Titan cleared his throat before saying, “Cruz, they literally don’t sound shit alike. They don’t even mean the same thing,” his words backing up Storm.

“They do to me,” Cruz argued.

“Because you’re uncultured,” Storm retorted.

“I know two languages now!” Cruz defended. “Do you know how hard it is to learn another language as an adult?”

“Yet, you still stay on bullshit,” Storm stated. “Knowing Spanish is great, but in this day and age, you need to acknowledge that your words are another weapon that sets us back several generations. Now is the time to evolve, not be ignorant.”

“Ignorant!” Cruz exclaimed. “Listen, I ain’t tryin’ to piss off any ancestors of any nationalities.

And I damn sho’ don’t want to be hunted by any ghosts tryin’ to change the way I interpret things.

All I know is that you got my personal spaces in this house so decked out with plants that encourage all this different shit, that it feels like my bedroom is a jungle.

That palm that’s in there brings peace and prosperity.

Then that snake plant for protection. The small citrus tree for clarity and happiness, even if that shit do smell good as hell.

Then there’s the money plant and the Chinese money plant because you know a muthafucka like me wants all the riches I can get my hands on. ”

Storm rubbed his jaw. “Cruz, I literally told you that you didn’t have to put all of those plants in any personal spot of yours that you didn’t wish to have them at.

I only wanted to enhance the energy of our shared spaces, not have you get duplicate plants and then complain when they start overgrowing. ”

Cruz shrugged. “So what? Many grown ass men don’t have a green thumb.”

Titan shook his head again. Storm frowned.
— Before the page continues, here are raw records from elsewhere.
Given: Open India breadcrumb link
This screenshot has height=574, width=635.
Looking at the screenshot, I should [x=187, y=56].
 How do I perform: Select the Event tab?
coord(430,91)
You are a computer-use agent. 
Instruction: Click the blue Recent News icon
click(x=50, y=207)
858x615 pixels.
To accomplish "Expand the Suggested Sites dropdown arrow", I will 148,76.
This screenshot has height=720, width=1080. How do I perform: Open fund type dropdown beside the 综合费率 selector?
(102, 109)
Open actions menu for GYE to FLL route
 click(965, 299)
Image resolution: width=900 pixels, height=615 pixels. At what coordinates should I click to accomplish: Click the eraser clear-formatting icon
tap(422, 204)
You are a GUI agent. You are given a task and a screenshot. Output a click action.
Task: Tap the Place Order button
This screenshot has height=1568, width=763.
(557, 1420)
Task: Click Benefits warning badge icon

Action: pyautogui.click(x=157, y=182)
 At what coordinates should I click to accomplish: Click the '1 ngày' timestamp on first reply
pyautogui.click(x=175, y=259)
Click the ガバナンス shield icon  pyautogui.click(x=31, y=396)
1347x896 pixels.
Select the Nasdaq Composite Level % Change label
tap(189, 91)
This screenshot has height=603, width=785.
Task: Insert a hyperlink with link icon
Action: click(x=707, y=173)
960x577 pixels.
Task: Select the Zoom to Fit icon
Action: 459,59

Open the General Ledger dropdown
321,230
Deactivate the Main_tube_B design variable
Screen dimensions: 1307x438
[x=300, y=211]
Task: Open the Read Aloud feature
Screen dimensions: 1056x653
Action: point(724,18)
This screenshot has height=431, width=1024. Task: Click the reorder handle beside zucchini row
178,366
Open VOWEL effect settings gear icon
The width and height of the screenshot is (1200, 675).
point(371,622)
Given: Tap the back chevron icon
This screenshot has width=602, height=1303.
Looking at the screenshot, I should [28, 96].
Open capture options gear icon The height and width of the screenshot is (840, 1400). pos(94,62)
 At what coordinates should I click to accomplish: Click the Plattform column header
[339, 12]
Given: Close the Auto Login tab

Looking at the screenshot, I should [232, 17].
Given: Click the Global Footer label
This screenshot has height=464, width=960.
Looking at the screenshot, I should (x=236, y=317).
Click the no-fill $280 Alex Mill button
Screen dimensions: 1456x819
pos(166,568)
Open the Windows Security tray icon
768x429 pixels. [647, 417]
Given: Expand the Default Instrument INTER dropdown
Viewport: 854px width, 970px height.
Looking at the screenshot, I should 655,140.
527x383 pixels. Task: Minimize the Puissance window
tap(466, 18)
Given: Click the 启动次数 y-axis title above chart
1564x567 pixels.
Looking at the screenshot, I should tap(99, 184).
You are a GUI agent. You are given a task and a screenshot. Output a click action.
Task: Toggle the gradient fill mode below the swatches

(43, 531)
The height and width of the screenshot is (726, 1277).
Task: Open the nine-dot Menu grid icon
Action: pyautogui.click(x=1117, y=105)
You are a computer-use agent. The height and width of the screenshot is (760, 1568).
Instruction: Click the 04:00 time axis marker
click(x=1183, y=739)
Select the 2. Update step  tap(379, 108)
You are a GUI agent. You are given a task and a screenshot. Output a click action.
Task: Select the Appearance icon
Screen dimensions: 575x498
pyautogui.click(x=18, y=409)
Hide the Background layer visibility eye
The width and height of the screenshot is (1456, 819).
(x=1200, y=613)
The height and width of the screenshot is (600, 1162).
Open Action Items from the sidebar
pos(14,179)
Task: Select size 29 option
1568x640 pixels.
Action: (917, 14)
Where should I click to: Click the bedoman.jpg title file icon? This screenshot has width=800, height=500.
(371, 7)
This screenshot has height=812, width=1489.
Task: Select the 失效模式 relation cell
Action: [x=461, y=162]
And I laughed, inwardly blaming it on the tequila like I was everything else.

“Can you keep your mouth shut while I get back to the tour?” Storm asked.

“My lips are sealed,” Cruz said, doing the motion like he was zipping it closed.

Cruz actually did keep his mouth shut and lips tight right until the end of the tour when he looked like he was ready to burst at the seams. He waited until Storm was a few feet away, before he leaned to me and said, “I know the difference. He forgets I spent some time overseas. But saying we konnichiwa’d our house instead of our house got fend shui’d sounds a lot more bad ass, don’t ya’ think? ”

I couldn’t help the giggle that escaped my lips because yeah, it did kinda sound more bad ass even if it didn’t make a lick of sense.

“Careful,” Cruz stated, gripping my shoulders when I almost ran into a wall that I didn’t recall being there before.

I didn’t know what it was about Cruz, but I was always clumsy around him when he made me laugh.

I tried to shake it off like I always did whenever he saved me from a catastrophe, but having Titan and Storm turn around to see why Cruz had told me to be careful had me getting much more attention than I was prepared for.

God, why are they all so beautiful to look at?

It was hard not to study them just as hard as they were watching me.

They each had an imposing presence about them.

The kind that turned heads when they walked into a room, prompting you to decide if you wanted to be them or be with them.

And if I hadn’t been here to discuss business, maybe I’d let myself enjoy the view a little longer.